When residents cast their votes in November, they’ll be weighing in on several proposed amendments to the city charter, and some might seem a bit more confusing than others.
A vote for Measure AAA would authorize Doud to “conduct performance audits of city departments, boards, commissions and offices.”
But doesn’t she already do that?
Yes, says Doud. But the language in the city charter is vague and should be updated.
“I know that people’s eyes tend to glaze over when they even see the word ‘audit’,” she says. “But this is really quite simple.”
We sat down with Doud to learn more about the measure and why she feels it’s good government.
LB Post: Why do you want to update the city charter?
Doud: We’re dealing with a city charter that’s over 100 years old, so it’s very much outdated. We’re held to certain standards and those standards have increased over the years. We want to keep current with the generally accepted government auditing standards so we can have clear language for the next generations.
LB Post: What would Measure AAA change?
Doud: Measure AAA changes two things. The first is that the charter explicitly states that we have the authority to do financial audits, but the profession has evolved into performance audits.
Our office gets into the nitty gritty of the departments and agencies to look at how government can be better and more efficient. We’re already doing these performance audits, but what’s happened over the past few years is that there’s a disconnect between what the charter says and what we’re actually doing today.
This would simply add language giving us the explicit authority to do performance audits. There’s been some questions and challenges as to whether we have the authority to do certain audits. So when people start to question whether or not we have the authority, this makes it clear.
LB Post: And the second change?
Doud: The other piece is unlimited, unrestricted access to all documents. Right now in the city charter, it only allows us access to financial documents. The change would explicitly state that we have access to all documents.
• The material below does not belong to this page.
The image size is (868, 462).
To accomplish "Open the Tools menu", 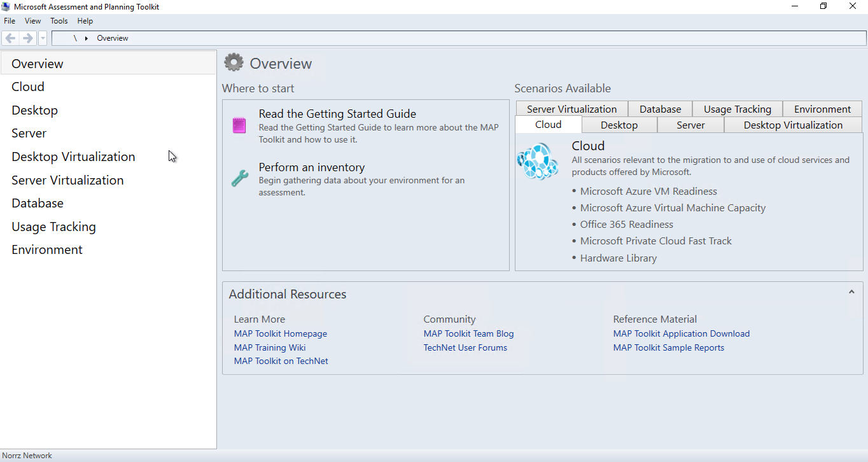I will click(x=59, y=21).
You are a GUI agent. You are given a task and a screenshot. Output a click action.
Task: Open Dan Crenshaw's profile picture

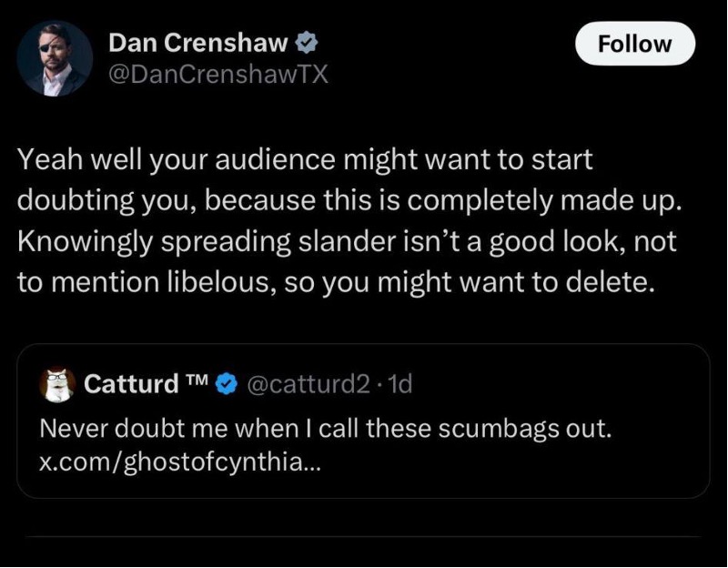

LB Post: Opponents of Measure AAA say the change in wording from “immediate” to “timely” access to all documents would give departments leeway to delay information.
Doud: I hope voters aren’t distracted by that argument because we understand that our request for documents takes time and effort for departments that are drowning in budget cuts, and even though we’ve had immediate access before, I have always given every department reasonable time.
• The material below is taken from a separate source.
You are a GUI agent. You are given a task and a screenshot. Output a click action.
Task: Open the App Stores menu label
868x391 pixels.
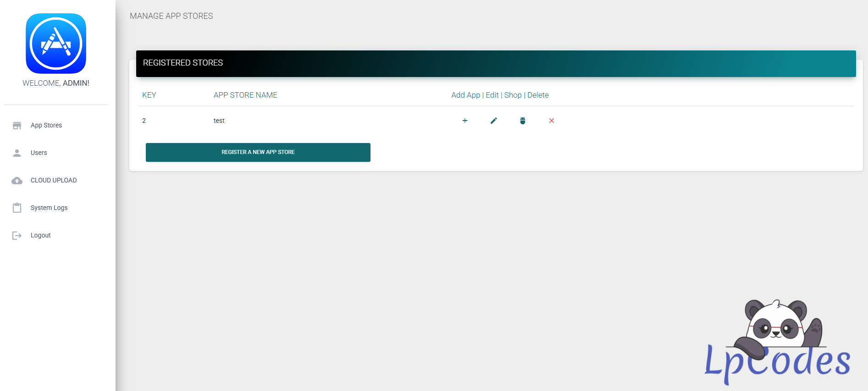tap(46, 126)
“Timely” gives them the impression that they don’t have to drop everything, and the wording is in line with eight other cities where we did a benchmark study. I’m a reasonable auditor and I believe in establishing trust and working with the departments. But if there are issues, I’m not gonna let anyone roll over. I would have no problem going directly to the city manager or the media.
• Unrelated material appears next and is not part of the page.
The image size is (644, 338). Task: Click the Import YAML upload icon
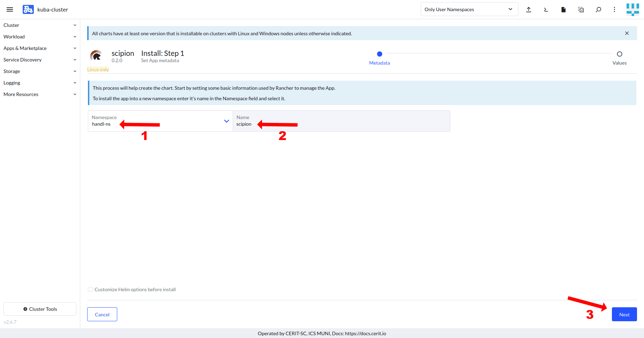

LB Post: What do you want voters to know about Measure AAA?
Doud: For me, this is all about good government. It’s about what I stand for, what I went to school for, the oath of office. The public has placed an enormous amount of trust in me. They’re depending on me and this office to increase the accountability and transparency of government, and that’s something I take seriously.
Note: The Long Beach Post also reached out to the Association of Local Government Auditors for its take on Measure AAA.
In an email, ALGA president Kristine Adams-Wannberg said the changes would update and clarify language in the city charter and are consistent with the organization’s guidelines.